Three guesses which games are major inspirations for Outer Wilds’ narrative and in-game text! If you guessed offhandedly snarky titles like Grim Fandango or Curse of Monkey Island, then you win bonus points, because the easy answer is “pretty much any Zelda game.”
Weirdly, I have not played much of Majora’s Mask, which is obvious OW design influence; I was a latecomer to consoles, so my first experience with the Legend of Zelda was on the Game Boy Color, and the charmingly bizarre characters and races in Oracle of Seasons and Oracle of Ages made a big impression on me. In Oracle of Ages you have the Tokay, friendly giant lizards obsessed with meat that steal your items when you land on their island and go around saying off-kilter things like, “There’s a winding maze beneath this island. Maybe.” Oracle of Seasons has the subterranean-dwelling Subrosians, a secretive be-robed species who are really into digging for ore chunks and dancing. That’s also where you’ll find the Subrosian Smithy, one of my favorite places in the Zelda multiverse, where your choice of dialogue when requesting a job is between “Make it fine!” or “Do whatever.”
The point I’m trying to make is this: my favorite games have always been the ones full of interesting characters and unique races, because that’s what really sucks me into a story and makes me feel like part of the world. What would Ocarina of Time be without the Gerudo and Gorons and Kokiri and Zoras?
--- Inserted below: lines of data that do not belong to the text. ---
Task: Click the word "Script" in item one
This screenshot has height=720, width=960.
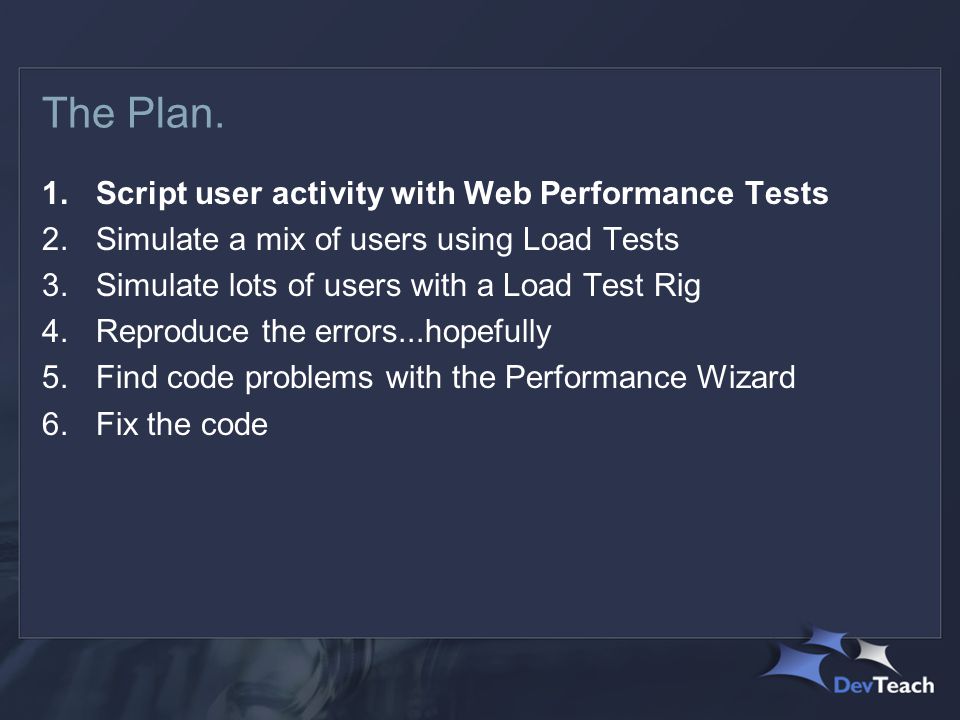Action: pos(141,195)
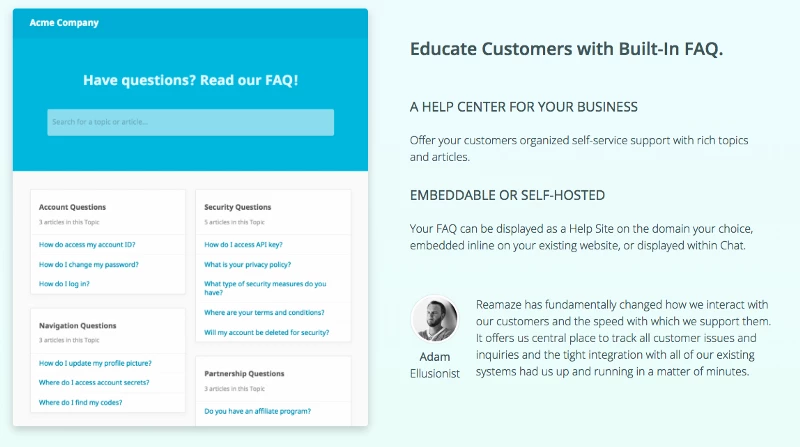Click the FAQ search input field

pyautogui.click(x=190, y=122)
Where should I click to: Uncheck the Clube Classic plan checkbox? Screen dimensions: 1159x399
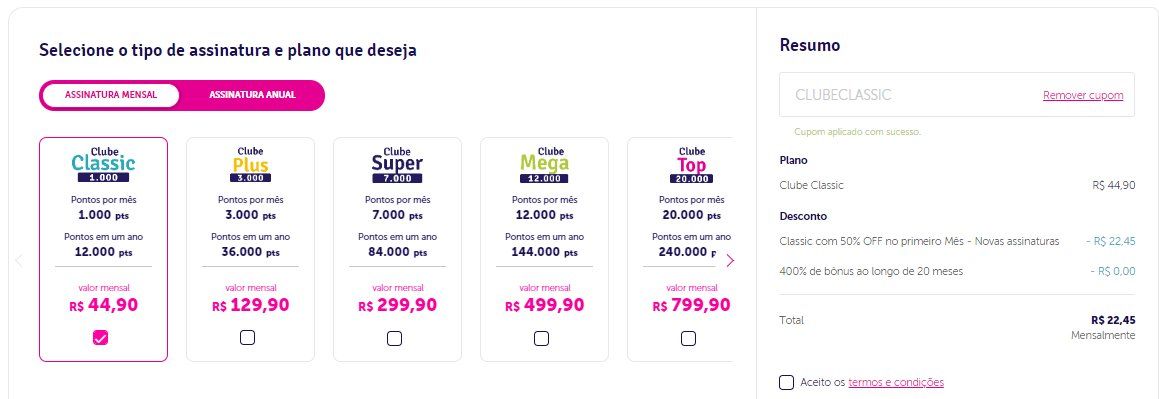click(101, 338)
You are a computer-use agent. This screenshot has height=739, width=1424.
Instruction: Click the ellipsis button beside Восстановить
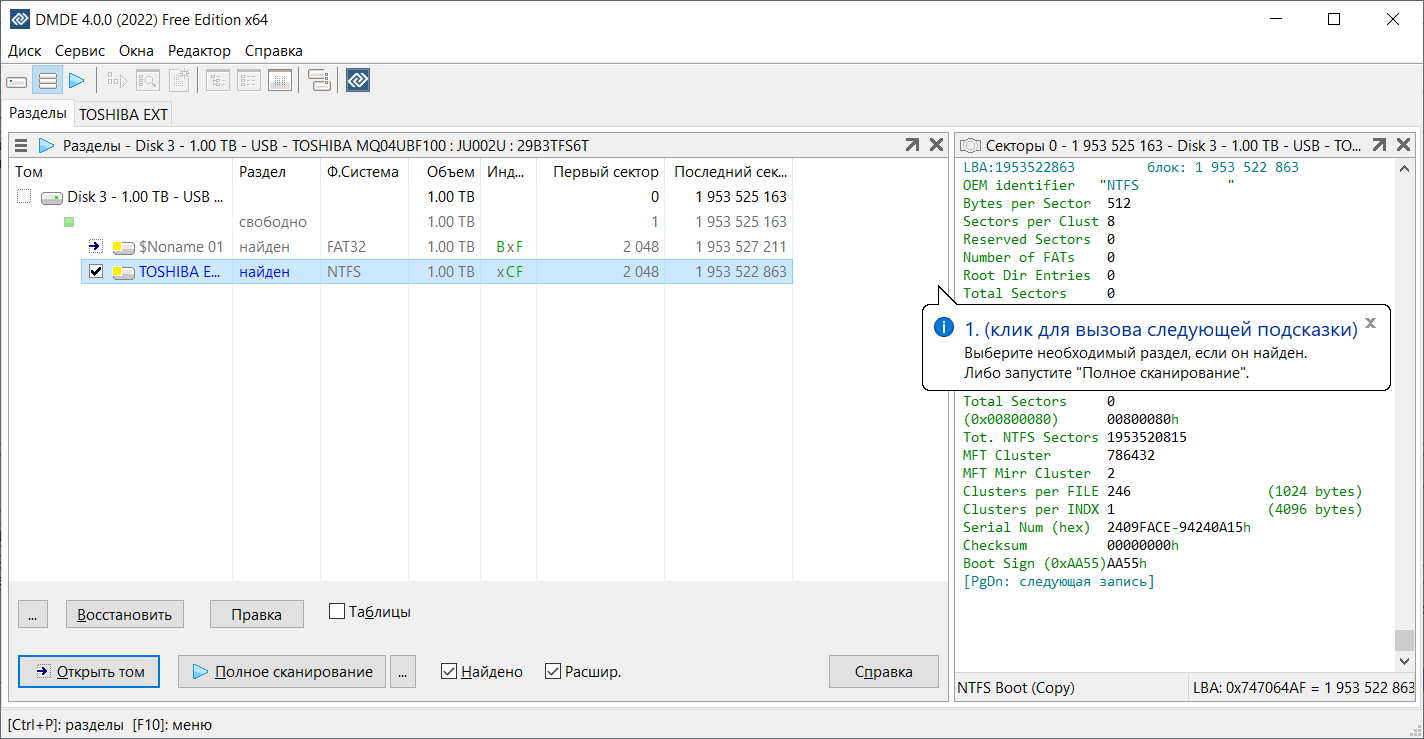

So it’s not surprising that developing two unique, interesting races in OW with their own motivations and cultures has been a huge priority for narrative. The alien race on Timber Hearth was originally the only species in the solar system, and they mostly existed out of necessity, seeing as the player has to come from somewhere.
The earliest member of the space program was a character called the Outfitter—really, the Outfitter was the space program. I liked them; they were this grumpy Hearthian who ran their interstellar sporting goods store on the cheap and just barely trusted you not to hurt yourself with a probe launcher.
The Outfitter was eventually written out when the Timber Hearth Space Program was introduced, so they ended up being broken into the Coach and the Rocket Scientist. The Coach got most of the Outfitter’s grumpiness, snark, and capability, while Rocket Scientist inherited a love of technology and a somewhat blasé approach to safety.
If you played one of the earlier builds of Outer Wilds, you might remember that the Hearthians were originally mostly jerks who thought the space program’s existence was silly and unnecessary. While it was a fun dynamic to play with, it also effectively ostracized the player from their own civilization, because it really just came across as the town bullying anyone in the space program. We wanted to make the player feel like they’re part of the world, to the point that, even when you’re blasting into space for the first time, there’s still that tiny bit of nostalgia that comes from leaving your friends behind. This comes partly from player-character relationships:
The Coach was revamped to be the player’s longtime friend and mentor; the townsfolk show an interest in your launch day; the Rocket Scientist cares enough about your existence to (begrudgingly) install safety features in your ship, or at least not remove any more of them.
We’re continuing to work on the Hearthians, and at the top of that particular to-do list is fleshing out the town a bit more. Just because you mostly spend time there during the game’s introduction doesn’t mean Timber Hearth shouldn’t have a functioning economy.
Lately, we’ve been focusing on the Nomai, the ancient race of aliens that lived the solar system back when a Hearthian’s total cell count still numbered in the single digits, and one of my biggest goals when writing them is to give them a very distinct feel as a species. The Nomai are a scientific race and infinitely curious, which is a wonderful trait to have if you want to invent modern conveniences like gravity cannons. When creating them, we pulled from way back in human history when science and philosophy were more closely intertwined (think early mathematics or physics) and imbued the Nomai with that particular approach to the world. Combine that with an inquisitive nature and you get intellectual thrill-seekers, traversing the universe with no firm destination or goal beyond finding something interesting and
learning from it.
We’ve done a lot of work on the Nomai’s history and culture, and I’m very excited to implement the full narrative in Outer Wilds because there is going to be much, much more to discover about them in the finished game.